It has been suggested that oxidative stress may participate in the progression of diabetes and its complications. Oxidative damage has been associated with erythrocyte apoptosis induction in other pathological conditions. Our aim was to study the presence of eryptosis and its possible relationship with oxidative damage in sedentary workers with T2DM without CKD (T2DM/CKD(-)) and in sedentary workers with T2DM and CKD (T2DM/CKD(+)).
Methods
The study was designed to determine the presence of eryptosis in T2DM sedentary workers with or without CKD (T2DM/CKD(+) and T2DM/ CKD(-)). In addition to this, we measured plasma total antioxidant capacity as well as oxidative damage, GSH/GSSG ratio, and osmotic fragility in erythrocytes of all groups and its possible association with the PS externalization in erythrocytes Data were analysed, using STATISTICA statistical software version 6.0.
Results
Oxidative damage of lipids erythrocytes were increased in sedentary workers. The highest lipoperoxidation was found in T2DM/CKD(+). Likewise, the lower plasma total antioxidant capacity, GSH/GSSG ratio, and GSH in erythrocytes were found in T2DM/CKD(+).

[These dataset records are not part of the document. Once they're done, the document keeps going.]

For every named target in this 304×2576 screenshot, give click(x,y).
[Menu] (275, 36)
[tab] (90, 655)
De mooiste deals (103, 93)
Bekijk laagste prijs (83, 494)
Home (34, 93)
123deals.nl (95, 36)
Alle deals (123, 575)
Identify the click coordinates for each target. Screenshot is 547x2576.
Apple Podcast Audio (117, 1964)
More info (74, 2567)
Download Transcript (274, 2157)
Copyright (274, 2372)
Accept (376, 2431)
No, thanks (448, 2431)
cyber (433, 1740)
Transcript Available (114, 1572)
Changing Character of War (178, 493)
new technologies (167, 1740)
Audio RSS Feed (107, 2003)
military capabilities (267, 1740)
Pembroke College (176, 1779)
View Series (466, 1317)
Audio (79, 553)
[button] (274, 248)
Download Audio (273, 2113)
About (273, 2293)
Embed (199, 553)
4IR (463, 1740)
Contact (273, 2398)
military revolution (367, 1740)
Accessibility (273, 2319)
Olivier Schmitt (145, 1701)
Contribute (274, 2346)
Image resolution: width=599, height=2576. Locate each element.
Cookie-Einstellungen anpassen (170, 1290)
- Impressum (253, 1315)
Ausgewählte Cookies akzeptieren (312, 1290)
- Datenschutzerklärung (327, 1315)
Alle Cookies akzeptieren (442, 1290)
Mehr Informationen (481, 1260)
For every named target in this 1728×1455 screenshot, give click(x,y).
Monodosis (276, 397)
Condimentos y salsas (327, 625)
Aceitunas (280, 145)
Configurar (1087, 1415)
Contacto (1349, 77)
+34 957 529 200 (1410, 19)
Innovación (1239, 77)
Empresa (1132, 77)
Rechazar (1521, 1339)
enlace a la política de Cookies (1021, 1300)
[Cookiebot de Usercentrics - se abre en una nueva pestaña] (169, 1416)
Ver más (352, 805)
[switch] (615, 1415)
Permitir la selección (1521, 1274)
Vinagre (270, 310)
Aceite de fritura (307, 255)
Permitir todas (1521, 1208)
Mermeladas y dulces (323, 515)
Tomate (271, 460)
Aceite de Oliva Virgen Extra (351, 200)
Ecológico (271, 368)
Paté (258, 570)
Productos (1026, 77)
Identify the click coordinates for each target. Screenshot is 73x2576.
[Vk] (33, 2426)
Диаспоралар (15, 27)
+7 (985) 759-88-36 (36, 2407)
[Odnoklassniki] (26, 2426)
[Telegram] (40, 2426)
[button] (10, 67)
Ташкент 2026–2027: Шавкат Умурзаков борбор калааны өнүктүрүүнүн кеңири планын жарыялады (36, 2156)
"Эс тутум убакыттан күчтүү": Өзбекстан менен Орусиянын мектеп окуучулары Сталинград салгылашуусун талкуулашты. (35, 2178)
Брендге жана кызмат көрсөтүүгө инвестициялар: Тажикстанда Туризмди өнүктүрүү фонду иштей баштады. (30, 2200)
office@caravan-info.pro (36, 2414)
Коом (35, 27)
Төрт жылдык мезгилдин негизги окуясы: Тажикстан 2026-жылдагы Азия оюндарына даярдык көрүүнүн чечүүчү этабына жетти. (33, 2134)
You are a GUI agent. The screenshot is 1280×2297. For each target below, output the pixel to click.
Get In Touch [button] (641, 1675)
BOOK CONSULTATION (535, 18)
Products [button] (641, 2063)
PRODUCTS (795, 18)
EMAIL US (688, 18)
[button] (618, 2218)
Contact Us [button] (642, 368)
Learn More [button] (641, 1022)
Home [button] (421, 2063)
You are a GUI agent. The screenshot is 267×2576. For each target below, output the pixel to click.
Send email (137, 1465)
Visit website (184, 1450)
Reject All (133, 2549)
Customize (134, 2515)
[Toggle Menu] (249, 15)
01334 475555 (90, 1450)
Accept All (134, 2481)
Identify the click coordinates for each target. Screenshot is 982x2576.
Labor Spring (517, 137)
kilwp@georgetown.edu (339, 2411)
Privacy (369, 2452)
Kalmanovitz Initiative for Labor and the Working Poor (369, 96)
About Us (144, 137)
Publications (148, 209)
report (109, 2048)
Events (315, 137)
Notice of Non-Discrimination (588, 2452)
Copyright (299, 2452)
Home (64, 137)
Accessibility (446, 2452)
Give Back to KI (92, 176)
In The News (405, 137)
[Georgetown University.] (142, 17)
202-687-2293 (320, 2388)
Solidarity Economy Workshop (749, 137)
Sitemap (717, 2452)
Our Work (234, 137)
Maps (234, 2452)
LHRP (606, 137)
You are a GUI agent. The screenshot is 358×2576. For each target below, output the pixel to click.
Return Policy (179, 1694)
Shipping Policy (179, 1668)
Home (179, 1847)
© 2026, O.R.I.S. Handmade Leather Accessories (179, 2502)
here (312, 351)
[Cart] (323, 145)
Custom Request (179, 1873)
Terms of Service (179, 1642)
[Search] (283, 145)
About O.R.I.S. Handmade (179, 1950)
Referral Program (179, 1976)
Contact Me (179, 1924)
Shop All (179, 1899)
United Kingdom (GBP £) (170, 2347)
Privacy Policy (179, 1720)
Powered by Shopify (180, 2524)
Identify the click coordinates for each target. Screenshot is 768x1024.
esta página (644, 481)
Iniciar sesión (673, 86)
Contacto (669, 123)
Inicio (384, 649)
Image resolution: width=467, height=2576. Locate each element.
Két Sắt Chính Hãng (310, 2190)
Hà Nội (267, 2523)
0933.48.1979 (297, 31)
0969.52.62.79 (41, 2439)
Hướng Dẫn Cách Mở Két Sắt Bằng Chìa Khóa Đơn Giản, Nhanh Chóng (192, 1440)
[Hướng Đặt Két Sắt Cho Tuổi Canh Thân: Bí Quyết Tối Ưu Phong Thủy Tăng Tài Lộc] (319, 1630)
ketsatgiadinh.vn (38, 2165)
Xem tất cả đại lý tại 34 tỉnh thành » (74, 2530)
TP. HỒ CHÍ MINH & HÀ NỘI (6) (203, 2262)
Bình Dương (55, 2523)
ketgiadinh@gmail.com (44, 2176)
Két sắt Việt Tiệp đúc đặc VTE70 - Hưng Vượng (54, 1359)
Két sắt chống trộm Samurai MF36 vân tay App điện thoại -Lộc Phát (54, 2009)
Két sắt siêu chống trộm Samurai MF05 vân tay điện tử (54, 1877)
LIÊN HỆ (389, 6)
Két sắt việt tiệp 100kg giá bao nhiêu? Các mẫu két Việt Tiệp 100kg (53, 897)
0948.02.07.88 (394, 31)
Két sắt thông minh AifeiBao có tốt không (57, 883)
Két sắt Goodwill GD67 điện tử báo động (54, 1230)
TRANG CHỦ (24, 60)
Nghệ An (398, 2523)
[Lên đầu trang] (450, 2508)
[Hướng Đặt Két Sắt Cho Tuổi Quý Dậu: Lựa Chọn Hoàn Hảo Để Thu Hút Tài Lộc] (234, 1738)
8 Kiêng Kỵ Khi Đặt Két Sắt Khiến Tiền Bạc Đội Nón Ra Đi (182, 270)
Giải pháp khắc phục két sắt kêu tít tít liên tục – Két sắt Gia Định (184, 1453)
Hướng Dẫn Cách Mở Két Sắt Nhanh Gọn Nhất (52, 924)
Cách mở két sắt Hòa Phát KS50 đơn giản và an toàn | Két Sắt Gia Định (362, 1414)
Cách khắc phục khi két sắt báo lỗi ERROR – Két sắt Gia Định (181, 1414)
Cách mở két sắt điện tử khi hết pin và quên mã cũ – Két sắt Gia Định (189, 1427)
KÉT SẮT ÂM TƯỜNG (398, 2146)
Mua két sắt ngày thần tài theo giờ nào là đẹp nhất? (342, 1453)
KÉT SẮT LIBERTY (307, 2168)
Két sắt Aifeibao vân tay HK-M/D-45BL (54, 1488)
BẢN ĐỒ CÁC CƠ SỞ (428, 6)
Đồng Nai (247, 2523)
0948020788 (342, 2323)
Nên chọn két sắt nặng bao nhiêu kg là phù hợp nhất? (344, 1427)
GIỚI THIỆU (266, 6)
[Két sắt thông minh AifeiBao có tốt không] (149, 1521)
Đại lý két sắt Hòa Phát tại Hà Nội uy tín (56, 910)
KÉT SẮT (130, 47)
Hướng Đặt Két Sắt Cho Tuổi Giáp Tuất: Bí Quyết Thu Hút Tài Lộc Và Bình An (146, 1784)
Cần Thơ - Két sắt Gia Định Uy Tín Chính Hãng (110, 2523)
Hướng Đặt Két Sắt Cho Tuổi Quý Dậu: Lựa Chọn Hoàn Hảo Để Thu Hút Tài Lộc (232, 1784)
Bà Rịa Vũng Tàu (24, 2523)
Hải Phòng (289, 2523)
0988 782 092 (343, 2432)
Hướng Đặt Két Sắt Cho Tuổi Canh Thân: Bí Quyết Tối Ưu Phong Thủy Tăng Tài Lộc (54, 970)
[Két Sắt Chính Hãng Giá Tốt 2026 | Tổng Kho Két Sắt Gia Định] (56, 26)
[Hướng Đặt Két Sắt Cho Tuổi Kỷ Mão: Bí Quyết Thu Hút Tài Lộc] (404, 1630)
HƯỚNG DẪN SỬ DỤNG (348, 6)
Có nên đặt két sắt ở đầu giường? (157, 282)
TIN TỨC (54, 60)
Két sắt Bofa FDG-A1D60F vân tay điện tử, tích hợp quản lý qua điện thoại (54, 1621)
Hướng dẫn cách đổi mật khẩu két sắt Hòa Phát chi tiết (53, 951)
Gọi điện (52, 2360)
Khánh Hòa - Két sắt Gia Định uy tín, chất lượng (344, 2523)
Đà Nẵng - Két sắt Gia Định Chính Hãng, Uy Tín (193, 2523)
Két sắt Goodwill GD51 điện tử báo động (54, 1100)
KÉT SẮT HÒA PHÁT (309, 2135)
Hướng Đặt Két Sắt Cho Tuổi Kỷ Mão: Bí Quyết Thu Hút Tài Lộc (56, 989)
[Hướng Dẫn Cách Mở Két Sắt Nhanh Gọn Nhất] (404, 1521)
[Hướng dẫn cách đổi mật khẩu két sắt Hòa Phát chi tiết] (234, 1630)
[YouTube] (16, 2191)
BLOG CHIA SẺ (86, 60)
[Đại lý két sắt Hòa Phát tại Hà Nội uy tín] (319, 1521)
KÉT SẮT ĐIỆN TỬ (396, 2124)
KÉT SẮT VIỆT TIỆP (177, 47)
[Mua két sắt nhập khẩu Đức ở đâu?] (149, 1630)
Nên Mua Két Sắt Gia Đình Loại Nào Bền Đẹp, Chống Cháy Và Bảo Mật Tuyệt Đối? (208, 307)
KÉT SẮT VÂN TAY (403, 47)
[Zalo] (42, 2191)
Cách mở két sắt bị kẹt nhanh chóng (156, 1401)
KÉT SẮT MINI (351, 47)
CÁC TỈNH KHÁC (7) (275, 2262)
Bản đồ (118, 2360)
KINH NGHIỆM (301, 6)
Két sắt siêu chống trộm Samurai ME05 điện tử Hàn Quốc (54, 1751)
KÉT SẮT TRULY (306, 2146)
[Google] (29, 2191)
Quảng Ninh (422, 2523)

A negative correlation was found between plasma total antioxidant capacity and oxidative damage. Phosphatidylserine (PS) externalization was measured in erythrocytes to evaluate eryptosis. The eryptosis in erythrocytes of T2DM/CKD(+) workers was higher than in healthy subjects and T2DM/CKD(-). A positive correlation between lipoperoxidation and PS externalization in erythrocytes was found.
Discussion
This study showed that the erythrocytes of diabetic sedentary workers have increased oxidative damage, a reduction of antioxidant systems and more erythrocyte PS externalization. The duration of diabetes and the presence of CKD increase both oxidative damage and eryptosis. It is possible that a longer time of evolution induces an increase in erythrocyte oxidative damage and the consumption of blood antioxidant systems, adding to the osmotic stress in CKD and so contributes to an increase in PS externalization in erythrocytes of diabetic sedentary workers.